Since 1988, the American Society of Civil Engineers, through its Infrastructure Report Card, has shone a spotlight on the alarming shortfall in funding and resources to operate, maintain, and modernize the country’s infrastructure network. ASCE’s latest report card, released in March, scores the nation’s overall infrastructure at a D+ (it’s never scored higher than C). The price tag to modernize the country’s infrastructure systems: a whopping $4.59 trillion over 10 years, more than triple the cost from the 2001 report.
Of the 16 infrastructure sectors that ASCE evaluates quadrennially, only one—K-12 schools—is buildings-focused. The trade group scored the nation’s 100,000 public school buildings at a collective D+, citing an annual investment shortfall of $38 billion to maintain and upgrade facilities and a backlog of necessary improvements (53% of schools require upgrades to reach “good” condition).
Left out of this ongoing national debate over infrastructure—and the trillions of dollars of public funding that is expected over the next few decades—are the nation’s other public buildings: the libraries, community centers, courthouses, community college buildings, affordable housing developments, and justice facilities.
These, too, are critical to the safety, security, and vibrancy of cities and communities.

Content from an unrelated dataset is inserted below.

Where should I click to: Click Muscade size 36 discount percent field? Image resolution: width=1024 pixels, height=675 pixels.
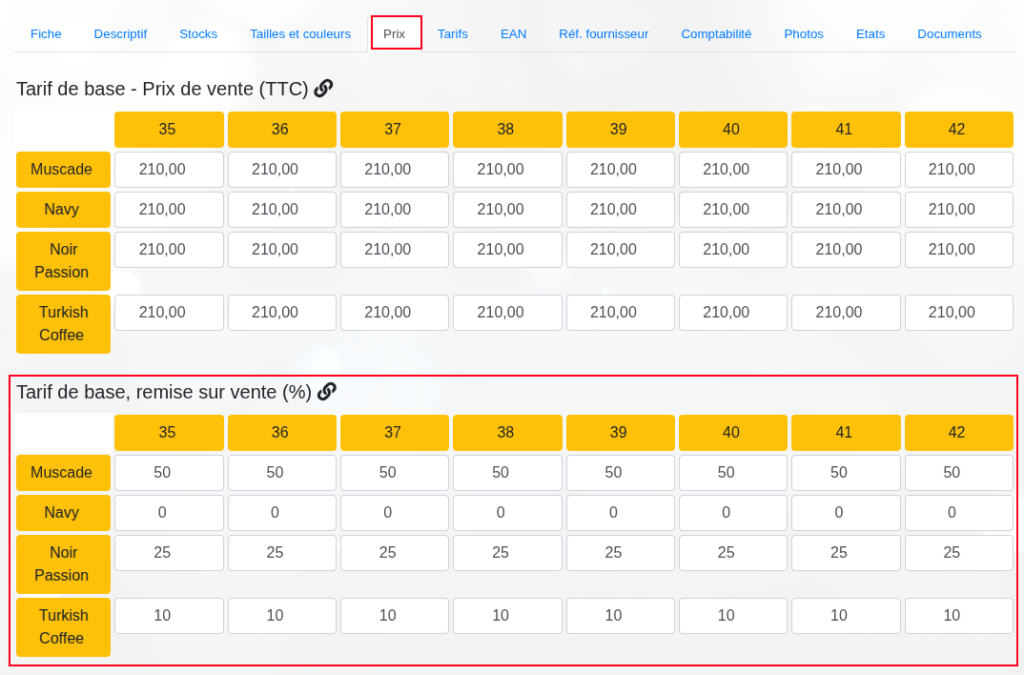[281, 473]
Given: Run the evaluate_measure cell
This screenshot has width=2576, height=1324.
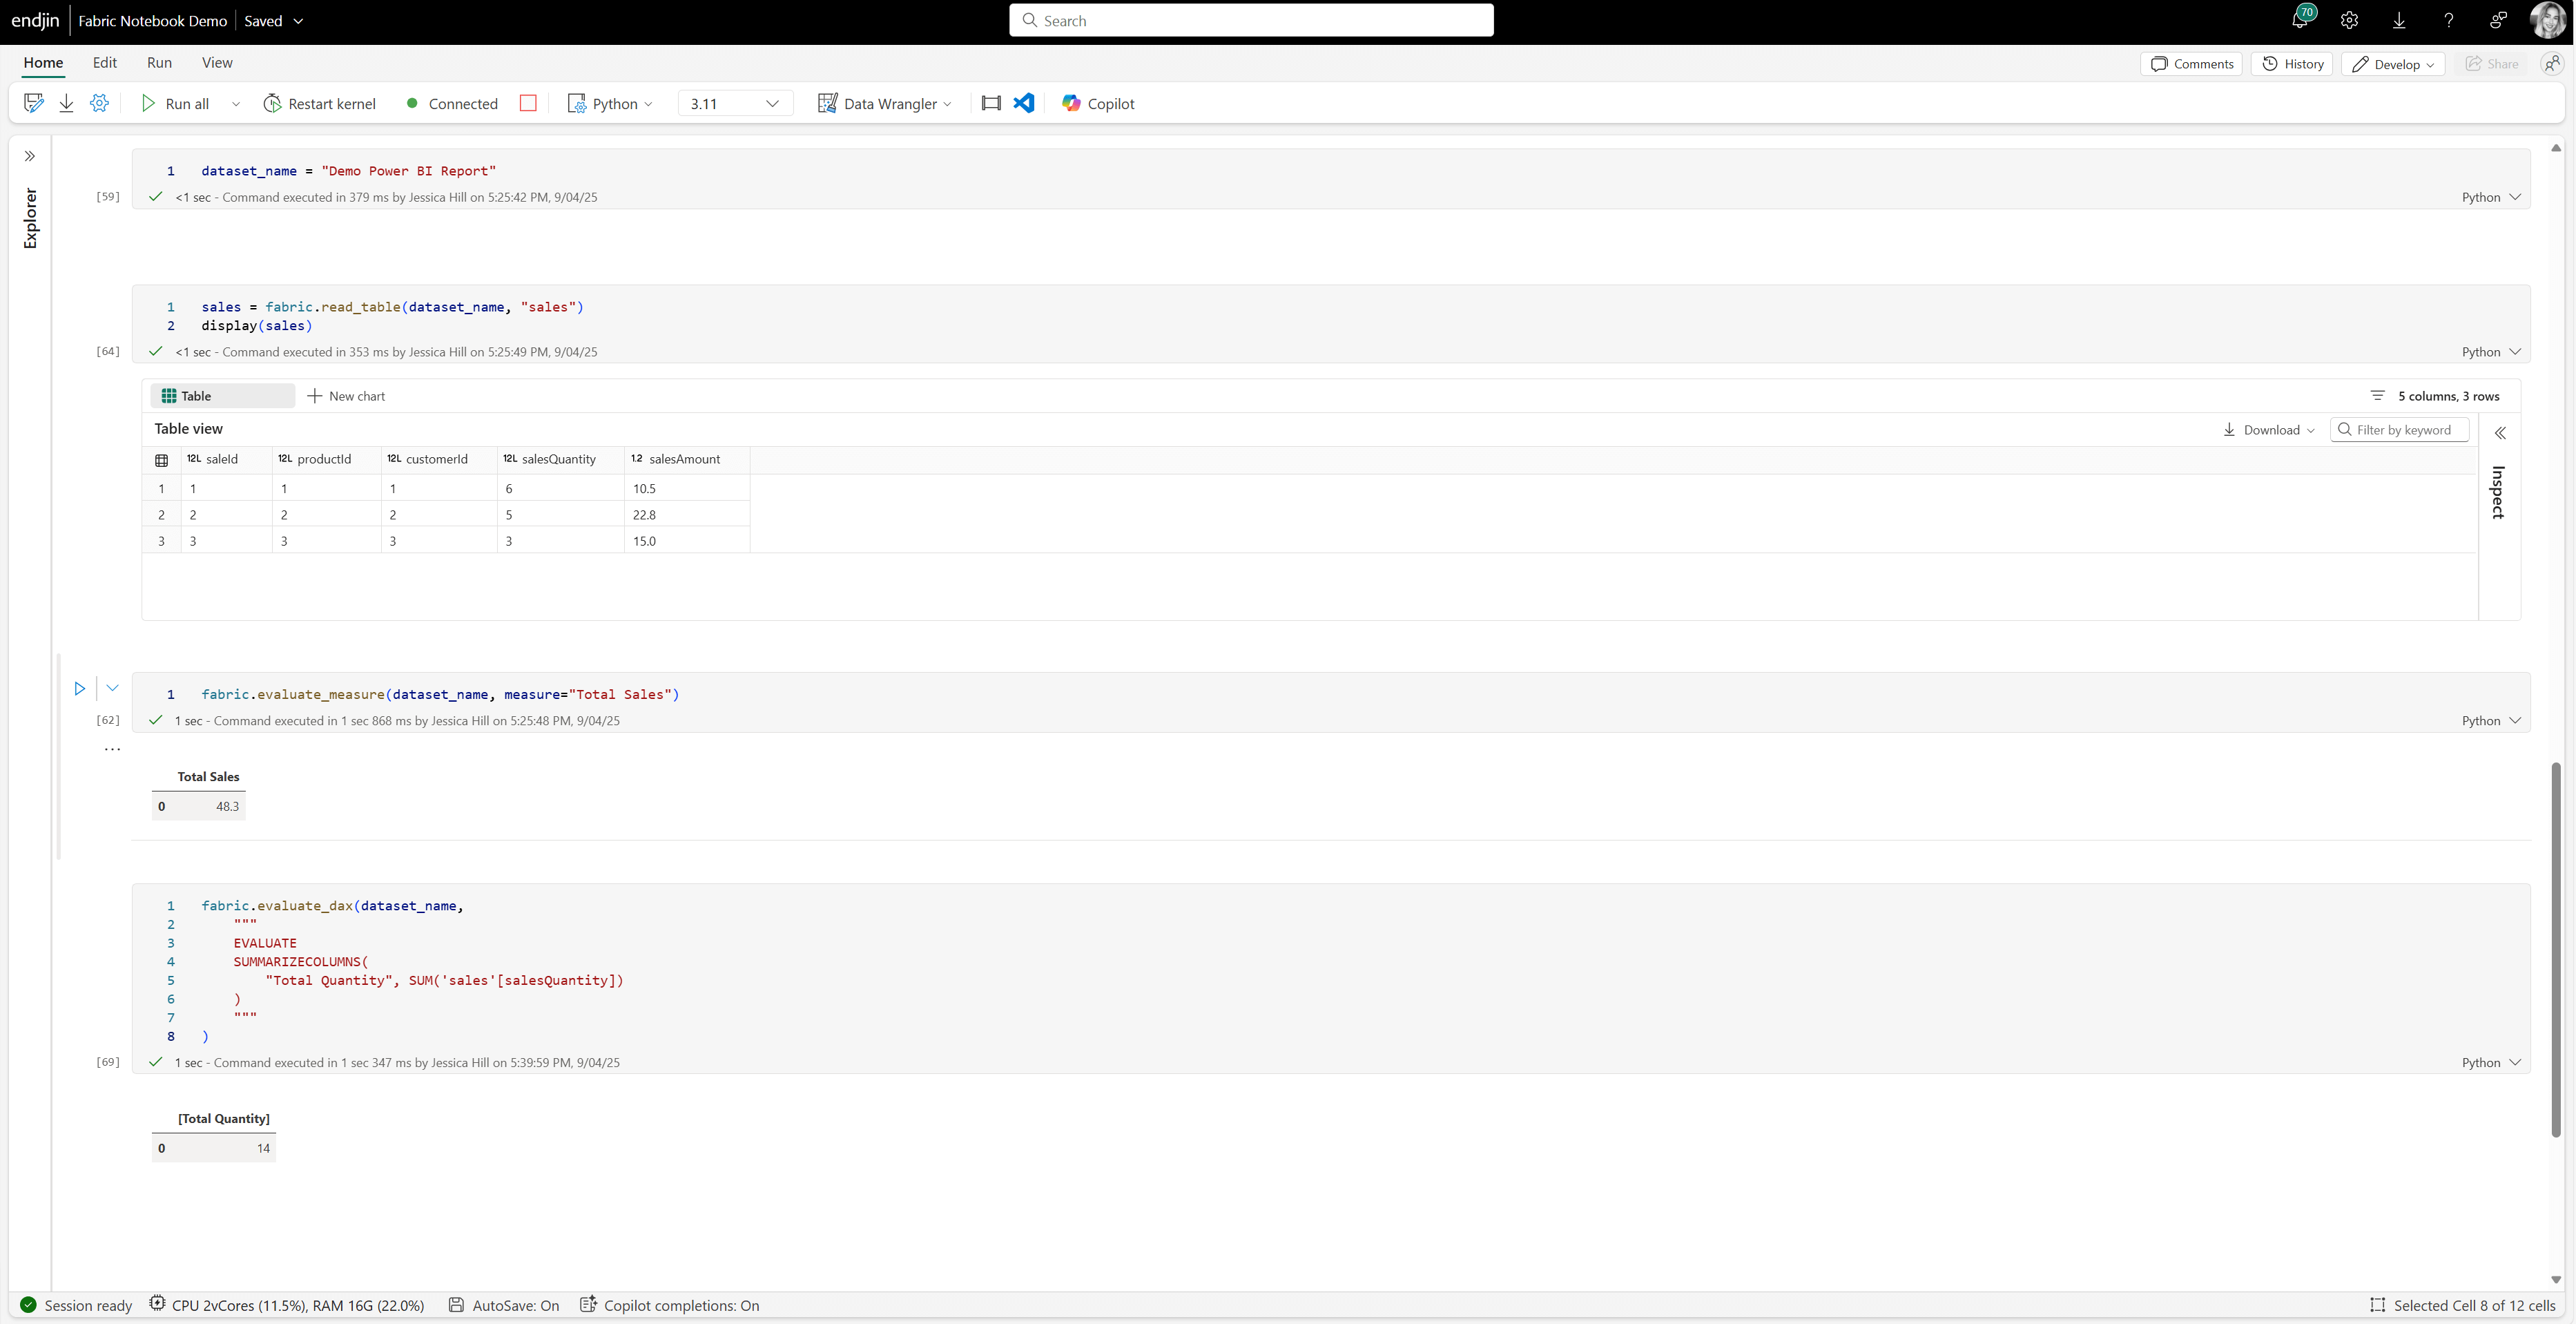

And as is the case with the nation’s public schools and major infrastructure sectors, these so-called “social infrastructure” buildings are being neglected, with years of deferred maintenance, patchwork repairs, dwindling CapEx and OpEx budgets, and even the weakening and repeal of building codes—especially those related to resiliency and sustainability.
Thrusting the nation’s social infrastructure into the spotlight has been a recent crusade of the leadership at the American Institute of Architects. AIA kicked off this initiative in November 2016 with a national poll of 2,108 U.S. adults to assess the importance of public buildings to their communities. The findings: more than 80% see public buildings as part of the nation’s infrastructure, and 94% agree that well-supported buildings are important to their communities (whether they’re willing to open their wallets to help fund such
efforts is another question).
AIA has had its share of controversy during the past 12 months, most notably the post-election statements that riled some of its members. But AIA leadership deserves a pat on the back for its efforts with this campaign. Let’s just hope their proclamation resonates with the nation’s policymakers.